Adams [3] invented a method to amend context-free grammars with layout annotations to allow the speciﬁcation of indentation-sensitive syntax. Later on [4], he applied the same method to parsing expression grammars. Given that pyramid grammars are generalisations of both context-free grammars and parsing expression grammars, his approach seemed to be ideally suited for us. This turns out to be true.

At this point, we will not dive into the technical details of how exactly the integration of the Adams method with pyramid grammars works. It is quite nice but straightforward and will be covered at a later time.
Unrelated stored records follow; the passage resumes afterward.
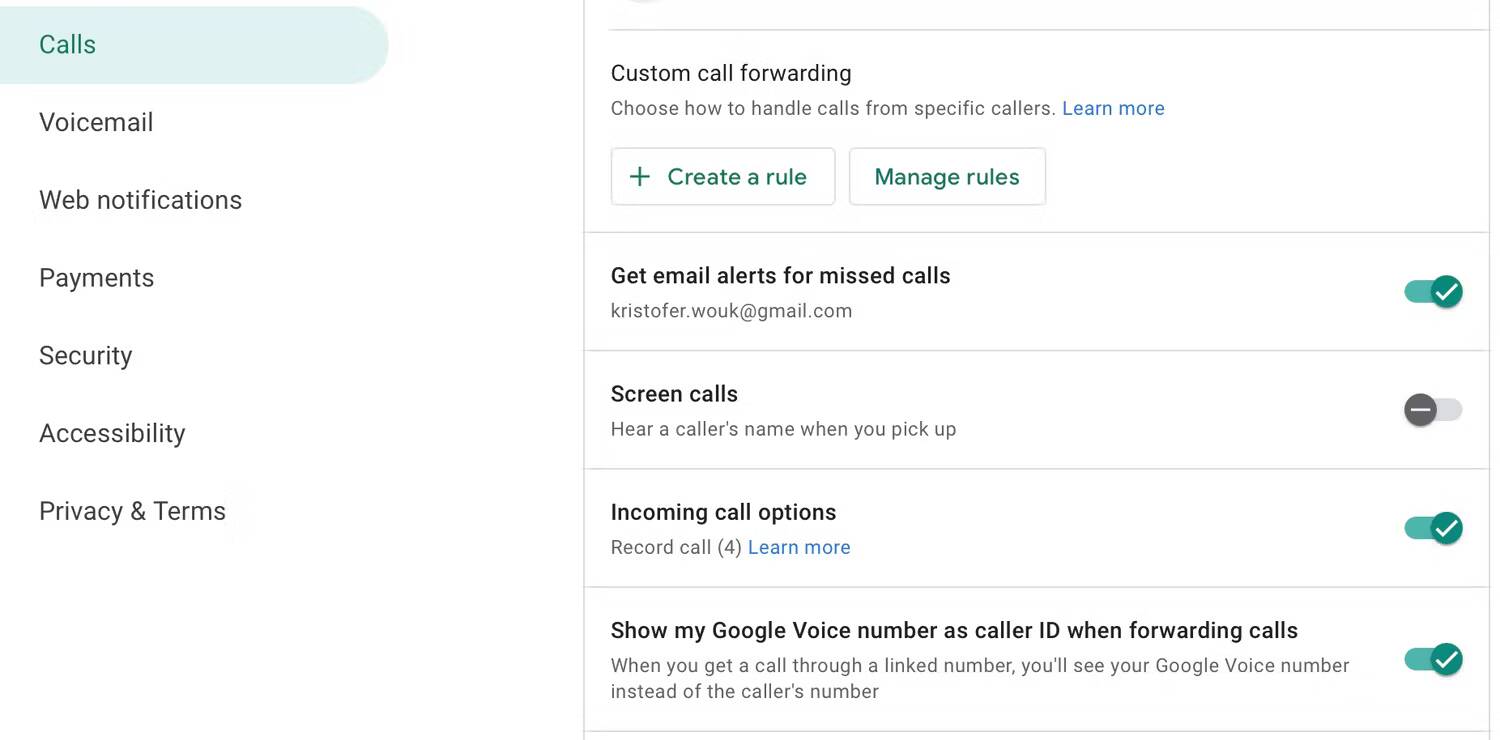Disable email alerts for missed calls
Image resolution: width=1500 pixels, height=740 pixels.
(1432, 291)
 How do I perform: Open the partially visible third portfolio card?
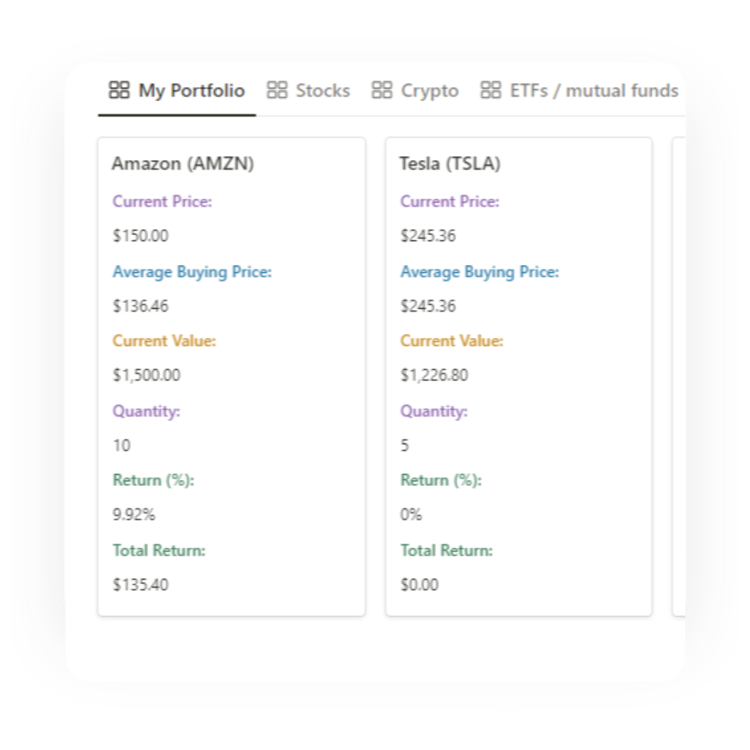[679, 376]
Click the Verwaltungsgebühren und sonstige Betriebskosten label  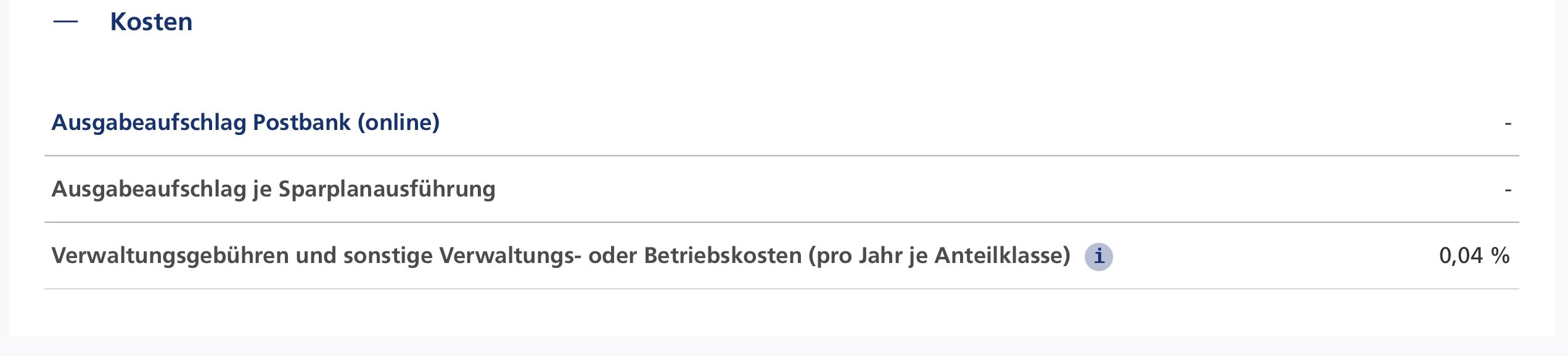tap(560, 256)
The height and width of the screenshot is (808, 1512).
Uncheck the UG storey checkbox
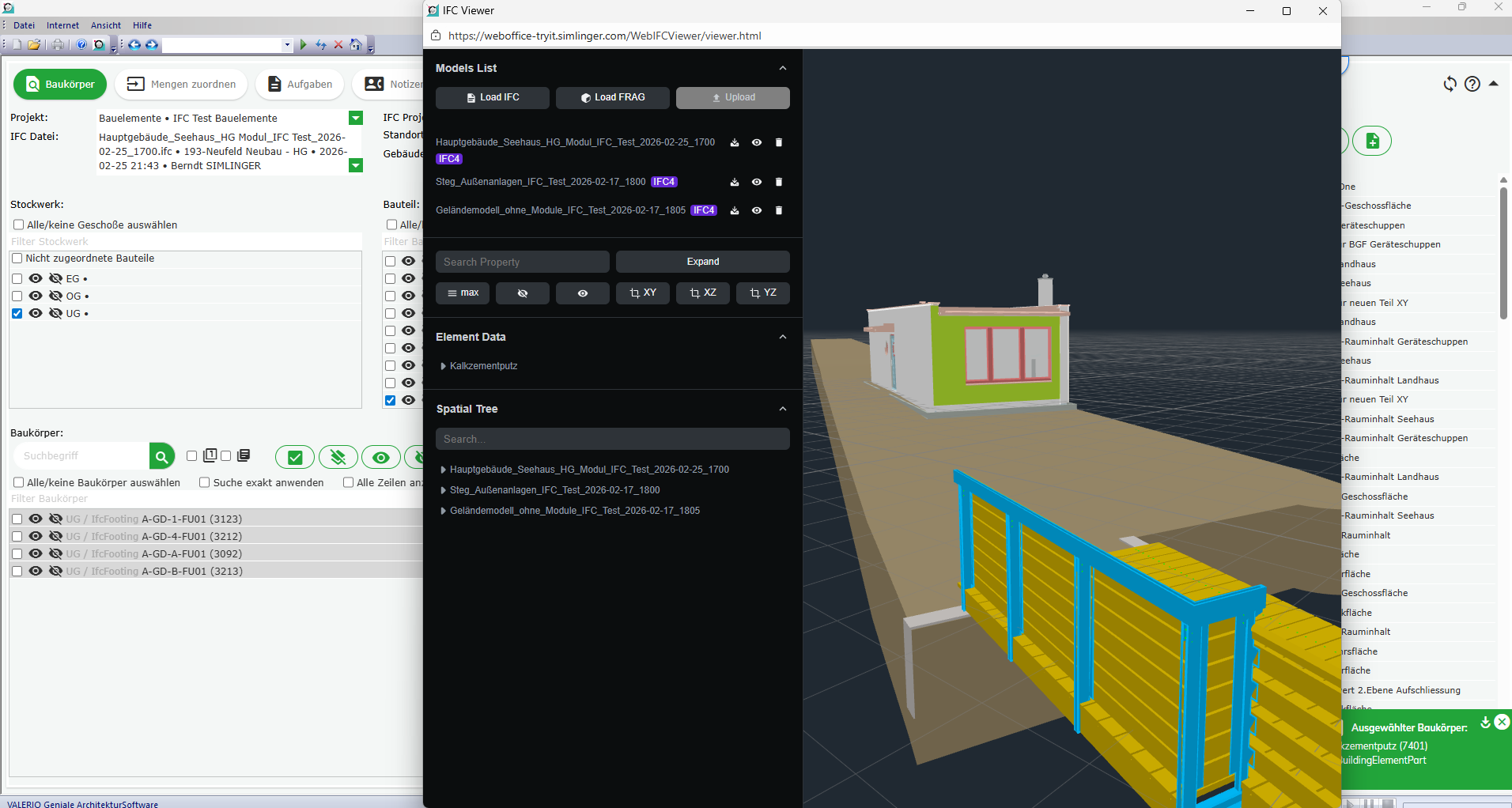(17, 314)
Instead, we will just quickly describe how the layout annotations of Adams are written for pyramid grammars:

Every symbol on the right hand side of a rule needs to be annotated with either >, ≥, = or #. This becomes annoying quickly, and it is therefore convenient to specify a default relation which is used in case of a missing layout annotation. This default relation can be overriden for all rules belonging to a particular left-hand side symbol.
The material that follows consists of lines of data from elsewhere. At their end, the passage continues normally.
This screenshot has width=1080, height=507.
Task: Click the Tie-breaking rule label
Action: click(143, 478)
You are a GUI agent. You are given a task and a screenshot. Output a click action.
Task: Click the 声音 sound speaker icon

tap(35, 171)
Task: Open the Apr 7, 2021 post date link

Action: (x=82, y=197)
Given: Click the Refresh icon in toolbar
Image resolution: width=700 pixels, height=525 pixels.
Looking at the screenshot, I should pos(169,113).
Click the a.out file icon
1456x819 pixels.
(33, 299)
We also added the concept of expression groups to pyramid grammars. Expression groups are just syntactic sugar, and provide a simple way to specify groups of operators of different precedence. For example, it is possible to specify this C Operator Precedence table pretty much one-to-one via expression groups. The precedence of an expression group is simply given by its position in the syntax speciﬁcation. The higher up it appears, the higher its precedence is. The associativity of an operator can be inﬂuenced by prepending expressions with a tick:

Here the left Expr has the same precedence as Plus, while the right Expr has higher precedence than Plus. This makes + a left-associative operator.

The idea for expression groups originates from the work on syntax for Practical Types [5].
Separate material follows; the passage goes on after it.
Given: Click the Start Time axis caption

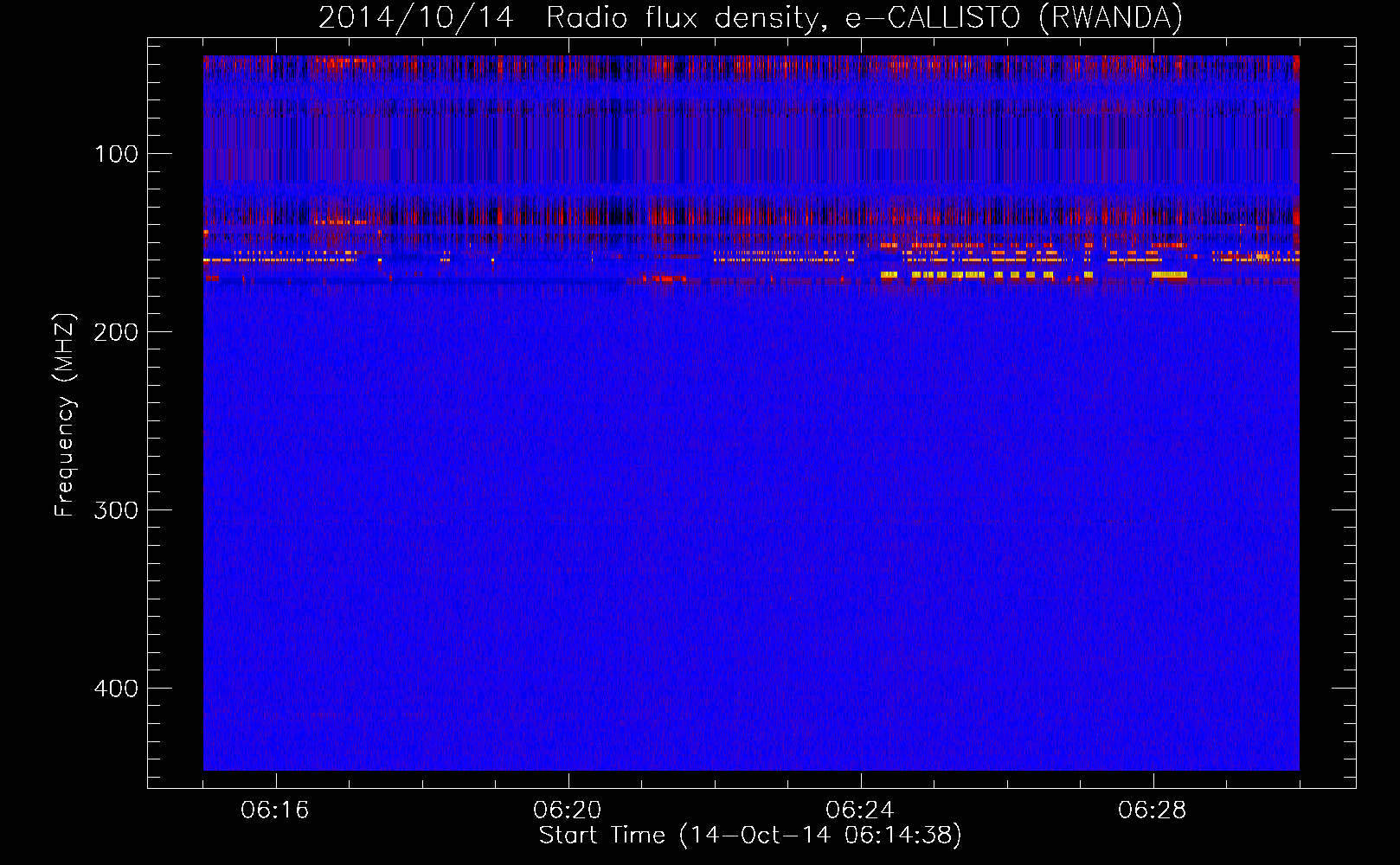Looking at the screenshot, I should [x=750, y=836].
We have argued in [1] that parse tree generation should not be explicitly deﬁned, but automatically inferred from the grammar. To aid this, both nonterminals and terminals are classiﬁed along two axes:

Nested symbols contain parse trees as children themselves, while atomic symbols have no children. By default, nonterminals are nested, and terminals are atomic.

Visible symbols have their own nodes in the parse tree, while for auxiliary symbols only their children appear in the parse tree. Thus a symbol which is both atomic and auxiliary is effectively hidden. By default, both nonterminals and terminals are visible.

A syntax symbol is a symbol that is visible for the purposes of creating a concrete syntax tree (for example in order to perform syntax highlighting), but auxiliary for the purposes of creating an abstract syntax tree.

Automatically generated Swift data structures for the abstract syntax tree of the grammar below can be inspected here.

We will now simply give you the pyramid grammar that describes its own syntax. Syntax-highlighting has been added to it, but you can also view it as pure text.

By default, symbols starting with an uppercase letter are nonterminals, and symbols starting with a lowercase letters are terminals.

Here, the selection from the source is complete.